According to Addiction Blog, alcohol abuse is “drinking excessively and more than recommended.” But how much is too much?
The National Institute on Alcohol Abuse and Alcoholism breaks it down like this:
- Moderate Drinking – Up to 1 drink per day for women and up to 2 drinks per day for men
- Heavy Drinking – Drinking 5 or more alcoholic drinks on the same occasion on at least 1 day in the past 30 days
- Binge Drinking – A pattern of drinking that brings blood alcohol concentration levels to 0.08 g/dL. Typically occurs after 4 drinks for women and 5 drinks for men in about 2 hours
Health Consequences of Alcohol Abuse
However, a person may be abusing alcohol and still not have an addiction. Abuse of alcohol can lead to significant health consequences – including the eventual development of an addiction.
But for some people, there may be a period of time when they are abusing alcohol without having an addiction.

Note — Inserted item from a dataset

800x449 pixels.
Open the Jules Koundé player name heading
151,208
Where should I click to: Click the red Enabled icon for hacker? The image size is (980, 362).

Certainly, abusing alcohol can put someone at risk for developing an addiction. Below are some health consequences that can arise as a result of alcohol abuse:
- High blood Pressure
- Nerve Damage
- Alcohol Poisoning
- Heart Disease
- Neurological Damage
- Sexual Dysfunction
Additionally, there is research that shows that alcohol abuse, such as binge drinking, can affect a person’s brain cells. In fact, research has shown that various parts of the brain can experience substantial damage after just 4 days of drinking.
Side Effects of Alcohol Abuse
Here are a list of side effects that can occur after long term alcohol abuse:
- Cognitive, motor, mood, and behavior changes
- Damage to the heart – cardiomyopathy, arrhythmias, stroke, high blood pressure
- Damage to the liver – steatosis, alcoholic hepatitis, fibrosis, cirrhosis
- Damage to the pancreas – pancreatitis, digestion problems
- Increased risk of mouth, esophagus, throat, liver, and breast cancer
- Fetal alcohol syndrome
Consequences of Binge Drinking vs. Casual Drinking
The serious health consequences mentioned above are often the result of chronic binge drinking.
Binge drinking is defined as drinking four or more drinks during one event for females, and for male teens, binge drinking is consuming five or more drinks.
According to the Centers for Disease Control and Prevention, 38 million people binge drink approximately 4 times per month and consume 8 drinks in one drinking period.
Both alcohol abuse and alcohol addiction are serious health matters. If you abuse alcohol or feel you have an addiction, seek help immediately.